SOME blogs are easier to write than others.

Sometimes just too bloody much happens while nothing happens at all.

You see it doesn’t help that I’m writing this blog from Mexico, and it really doesn’t help that my last post was in Monument Valley, Utah.

I guess I’ve been a little distracted.

And here’s why:

The battle to leave Southern Utah

Spending almost four days in Monument Valley was a mistake. First things first it was pricey, secondly it was mildly depressing and thirdly – aside from dodging RVs while re-enacting that one scene from Forrest Gump – there wasn’t a lot to do.

And so after three days too many we finally cycled out of the Navajo Nation’s one cash cow before again cycling north to again get west to finally, finally turn bloody south!
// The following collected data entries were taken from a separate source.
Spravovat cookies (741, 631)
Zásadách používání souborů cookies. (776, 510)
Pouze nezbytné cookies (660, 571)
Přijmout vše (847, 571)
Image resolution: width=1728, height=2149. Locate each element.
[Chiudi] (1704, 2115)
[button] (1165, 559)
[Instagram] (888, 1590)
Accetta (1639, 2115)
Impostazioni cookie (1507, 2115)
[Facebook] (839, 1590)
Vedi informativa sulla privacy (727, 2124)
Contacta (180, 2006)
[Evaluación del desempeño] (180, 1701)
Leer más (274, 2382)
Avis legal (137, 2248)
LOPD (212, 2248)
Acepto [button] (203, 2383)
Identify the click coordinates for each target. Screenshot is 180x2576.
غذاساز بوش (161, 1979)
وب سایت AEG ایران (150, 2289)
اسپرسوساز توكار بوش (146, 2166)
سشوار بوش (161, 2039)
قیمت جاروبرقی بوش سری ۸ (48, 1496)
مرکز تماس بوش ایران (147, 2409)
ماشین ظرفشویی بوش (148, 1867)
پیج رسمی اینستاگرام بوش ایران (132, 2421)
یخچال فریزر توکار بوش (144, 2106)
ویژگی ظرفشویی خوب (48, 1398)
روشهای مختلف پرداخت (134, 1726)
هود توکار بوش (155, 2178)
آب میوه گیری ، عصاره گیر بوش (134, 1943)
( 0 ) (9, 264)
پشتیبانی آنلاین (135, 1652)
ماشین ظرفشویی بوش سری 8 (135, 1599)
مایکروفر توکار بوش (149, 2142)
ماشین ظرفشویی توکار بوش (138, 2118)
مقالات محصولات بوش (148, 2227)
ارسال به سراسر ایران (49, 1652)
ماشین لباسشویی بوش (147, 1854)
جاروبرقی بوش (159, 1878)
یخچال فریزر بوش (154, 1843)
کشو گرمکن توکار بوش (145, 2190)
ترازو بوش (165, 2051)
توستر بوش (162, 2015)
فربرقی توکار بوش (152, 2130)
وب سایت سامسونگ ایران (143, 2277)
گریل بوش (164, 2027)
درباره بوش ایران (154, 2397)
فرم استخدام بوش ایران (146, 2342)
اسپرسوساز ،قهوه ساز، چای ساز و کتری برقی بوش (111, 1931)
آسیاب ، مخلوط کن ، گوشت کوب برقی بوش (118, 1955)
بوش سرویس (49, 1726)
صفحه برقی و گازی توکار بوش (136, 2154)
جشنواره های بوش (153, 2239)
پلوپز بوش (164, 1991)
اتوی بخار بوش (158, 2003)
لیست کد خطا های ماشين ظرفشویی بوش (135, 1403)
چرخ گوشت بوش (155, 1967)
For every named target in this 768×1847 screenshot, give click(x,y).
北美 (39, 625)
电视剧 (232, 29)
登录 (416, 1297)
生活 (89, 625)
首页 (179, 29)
It was during the ride towards the indecently steep Moki Dugway (a five kilometre gravel road etched into a cliff that looked like a toddler’s drawing of a boa constrictor) that I had a blinding realisation.

The Moki Dugway - a five km stretch of insane switchbacks that took roughly 1.5 hours to cycle

The Moki Dugway – a five km stretch of insane switchbacks that took roughly 1.5 hours to cycle

I was itching to leave Utah – maybe itching to leave the States. I wanted the chaos I’d simultaneously loved and loathed in Asia. I wanted street food, bad roads and worse wifi (actually it couldn’t get worse than Southern Utah). I wanted cheap hotels and the kind of daily language barrier battles that sparked anxiety-induced back sweats but an expert proficiency in charades.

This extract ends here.